-- SUPPLIED ENTRIES follows --
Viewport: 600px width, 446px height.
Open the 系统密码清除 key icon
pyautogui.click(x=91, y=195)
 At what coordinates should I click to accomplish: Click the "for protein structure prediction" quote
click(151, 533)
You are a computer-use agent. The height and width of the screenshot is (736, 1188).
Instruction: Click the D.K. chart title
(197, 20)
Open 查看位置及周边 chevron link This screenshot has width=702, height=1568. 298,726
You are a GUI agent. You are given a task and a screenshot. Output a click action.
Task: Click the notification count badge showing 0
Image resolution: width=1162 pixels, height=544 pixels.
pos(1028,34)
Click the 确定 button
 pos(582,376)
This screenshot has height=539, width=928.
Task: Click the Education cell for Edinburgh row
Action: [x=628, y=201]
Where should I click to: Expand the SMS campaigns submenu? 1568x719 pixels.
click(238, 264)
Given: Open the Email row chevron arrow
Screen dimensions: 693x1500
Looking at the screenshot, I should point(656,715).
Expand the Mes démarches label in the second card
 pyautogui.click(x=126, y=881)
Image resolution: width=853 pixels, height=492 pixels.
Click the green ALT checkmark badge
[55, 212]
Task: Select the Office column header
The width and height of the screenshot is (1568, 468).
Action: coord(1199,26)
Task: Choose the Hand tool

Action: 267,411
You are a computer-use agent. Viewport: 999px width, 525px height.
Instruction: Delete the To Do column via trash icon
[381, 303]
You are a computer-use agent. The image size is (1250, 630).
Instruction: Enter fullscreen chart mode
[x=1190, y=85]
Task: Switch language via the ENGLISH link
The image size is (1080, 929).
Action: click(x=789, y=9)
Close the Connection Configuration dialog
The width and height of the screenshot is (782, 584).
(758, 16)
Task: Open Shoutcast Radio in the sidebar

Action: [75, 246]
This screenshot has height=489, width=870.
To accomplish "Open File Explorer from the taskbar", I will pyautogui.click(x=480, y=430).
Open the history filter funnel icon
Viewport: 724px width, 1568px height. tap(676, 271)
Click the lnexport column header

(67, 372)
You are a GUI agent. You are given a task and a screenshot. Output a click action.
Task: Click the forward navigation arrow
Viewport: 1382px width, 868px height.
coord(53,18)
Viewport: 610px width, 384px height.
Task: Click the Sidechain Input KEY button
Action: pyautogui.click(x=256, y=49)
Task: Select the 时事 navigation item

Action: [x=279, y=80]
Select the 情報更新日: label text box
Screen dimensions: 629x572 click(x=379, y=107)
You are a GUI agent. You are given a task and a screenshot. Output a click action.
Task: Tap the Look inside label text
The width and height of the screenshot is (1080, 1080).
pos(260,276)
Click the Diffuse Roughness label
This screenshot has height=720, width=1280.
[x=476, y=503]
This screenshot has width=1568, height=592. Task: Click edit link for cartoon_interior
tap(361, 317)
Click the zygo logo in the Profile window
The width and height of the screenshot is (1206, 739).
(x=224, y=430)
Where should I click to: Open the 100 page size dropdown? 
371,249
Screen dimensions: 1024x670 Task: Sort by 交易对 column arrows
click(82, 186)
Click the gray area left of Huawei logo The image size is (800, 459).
-- SUPPLIED ENTRIES concluded --
◆ ACTIVITY ◆
Show all lines in the entries above where the string "chevron" appears.

◆ EXPECTED OUTPUT ◆
Open 查看位置及周边 chevron link This screenshot has width=702, height=1568. 298,726
Given: Open the Email row chevron arrow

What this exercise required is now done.